Mais tempo? PSD diz que não pede, mas quer


O dilema do PSD e do governo é só um: como pedir mais tempo sem pedir? Ou por outras palavras: como pressionar a troika a dar mais tempo para a consolidação orçamental sem que pareça falha do governo? Se até aqui o quebra-cabeças ficava fechado nas sedes do governo e do PSD, agora já poucos…


O dilema do PSD e do governo é só um: como pedir mais tempo sem pedir? Ou por outras palavras: como pressionar a troika a dar mais tempo para a consolidação orçamental sem que pareça falha do governo? Se até aqui o quebra-cabeças ficava fechado nas sedes do governo e do PSD, agora já poucos escondem que uma maior flexibilização por parte das instâncias internacionais dava jeito para se manter o consenso interno (coligação com o CDS) e a paz social.
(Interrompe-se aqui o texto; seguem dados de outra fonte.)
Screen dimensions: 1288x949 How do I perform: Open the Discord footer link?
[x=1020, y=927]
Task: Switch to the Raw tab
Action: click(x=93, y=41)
Ontem, o deputado Miguel Frasquilho disse-o com todas as letras e Eduardo Catroga também: Portugal precisa de mais dois anos.

A credibilidade externa conquistada é aliás o trunfo que o PSD joga para cima da mesa. “Penso que seria justo a troika reconhecer o trabalho de casa que o governo tem feito e premiar com uma flexibilização de prazos que não impusesse mais austeridade aos portugueses”, defendeu ontem o vice-presidente da bancada social-democrata Miguel Frasquilho. O deputado não defende mais tempo para desculpar as falhas na consolidação, mas mais tempo para que Portugal continue a ser financiado, a “ponte” de regresso aos mercados já admitida pelo Comissário Europeu Olli Rehn. E o PSD apressou-se a dizer que afinal, o que o deputado defende está “inscrito” nas “orientações” do partido. O líder parlamentar Luís Montenegro lembrou até que o PSD sempre alertou para o facto de se “por razões externas, algum dia se colocasse essa questão, ela teria que ser vista pelos nossos parceiros atendendo ao comportamento que tínhamos tido”.

Mas ontem ao fim do dia surgiu uma voz de peso contra: António Borges, conselheiro do governo e também ex-director do departamento europeu do FMI. Borges diz que “seria muito pouco vantajoso para Portugal” pedir um adiamento. “Seria até uma grande decepção. Pode vir a acontecer, por razões que muitas vezes estão fora do nosso controlo, mas seguramente esse não é o plano”, acredita.

Mas a posição dos sociais-democratas mudou. Quatro avaliações positivas debaixo do braço e uma execução orçamental que revela falhas do lado da receita, pondo em causa o défice, são argumentos para a pressão sobre os parceiros. A que se juntam outras: “o resultado do Conselho Europeu e as condições dadas a Espanha levam ao debate sobre uma maior flexibilização, mas não é pedir. Se a troika entender que o caminho é a flexibilização, mas nós não pedimos”. A frase é da a vice-presidente do partido Teresa Leal Coelho em declarações ao i. Também o deputado Campos Ferreira, afirma ao i que o “ajustamento” ao Memorando deve de ser feito “pela via do cumprimento” e que, além do prolongamento do prazo, esse ajustamento pode ainda trazer “melhores condições”.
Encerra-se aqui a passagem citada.